The Financial Reporting Council has published guidance for companies on disclosure of risks and other reporting consequences arising from the emergence and spread of Coronavirus (COVID-19).
The regulator is also discussing with audit firms whether the virus affects their ability to review component audits in China and the consequences to delivering timely audit opinions.
By law, companies are required to disclose principal risks to their business. The FRC is advising companies to carefully consider what disclosures they might need to include in their year-end accounts, which will be particularly relevant for companies either operating in or having close trading associations with China.
The extent of the risk and the degree to which it might crystallise depends on companies’ specific business circumstances. These could include, for example, extensive operations or manufacturing in China, with consequential staff shortages and production delays.
Depending on the extent to which the virus spreads outside China, other companies could also become affected. Additionally, companies which might not have a presence in China but have significant trading links or global supply chains dependent on Chinese-manufactured goods will need to be consider their disclosures if their businesses face possible disruption.

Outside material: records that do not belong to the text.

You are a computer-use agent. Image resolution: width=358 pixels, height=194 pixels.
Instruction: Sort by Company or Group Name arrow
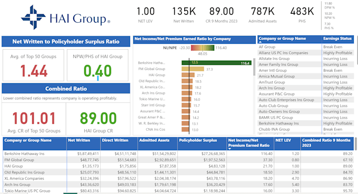(x=260, y=42)
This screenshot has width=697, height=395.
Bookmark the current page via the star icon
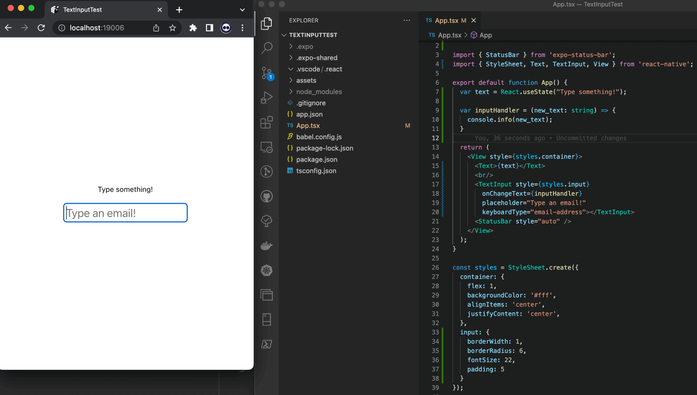point(173,28)
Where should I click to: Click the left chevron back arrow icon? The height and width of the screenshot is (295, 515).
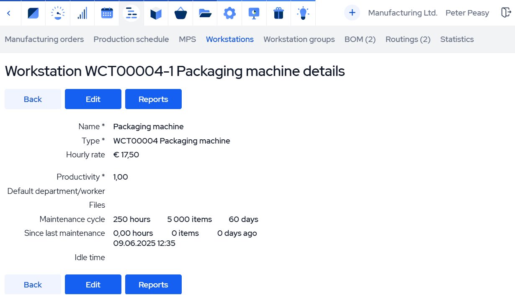9,13
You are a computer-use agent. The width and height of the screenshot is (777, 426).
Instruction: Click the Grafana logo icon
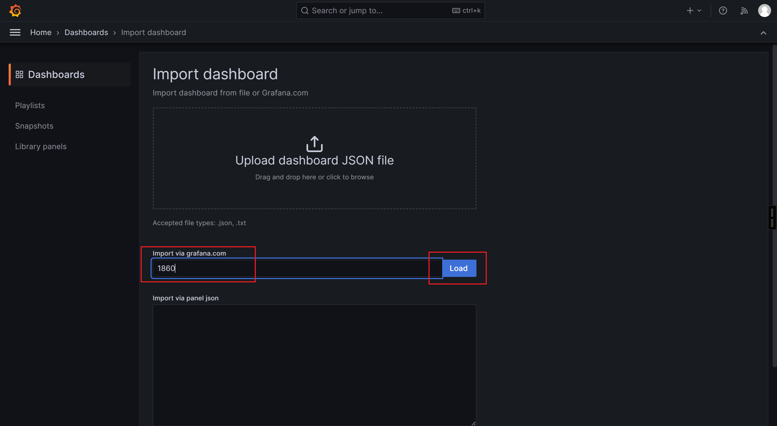point(15,11)
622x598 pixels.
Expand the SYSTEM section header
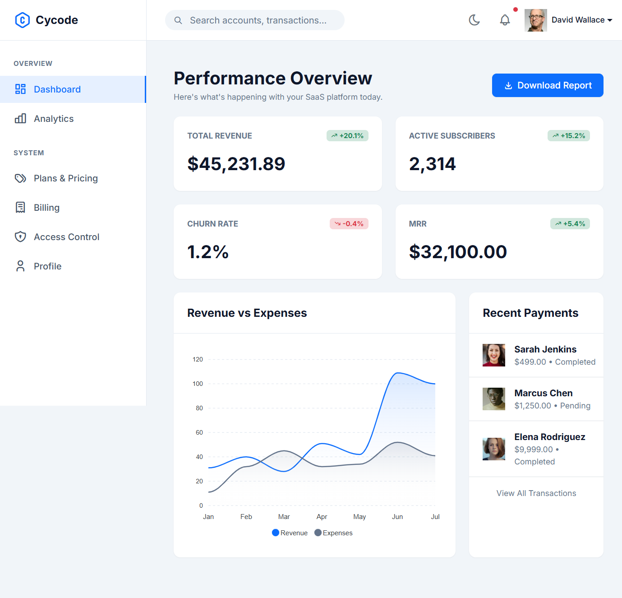tap(28, 153)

The FRC is also in discussion with audit firms to assess the impact on their audits of UK listed groups with Chinese subsidiaries.
An FRC spokesperson said: “Given the potential for rapid spreading of the virus, required disclosure will likely change over time as more information about the epidemic emerges.”
They said that companies will need to monitor developments and ensure they are providing up-to-date and meaningful disclosures to their shareholders when preparing their year-end reports.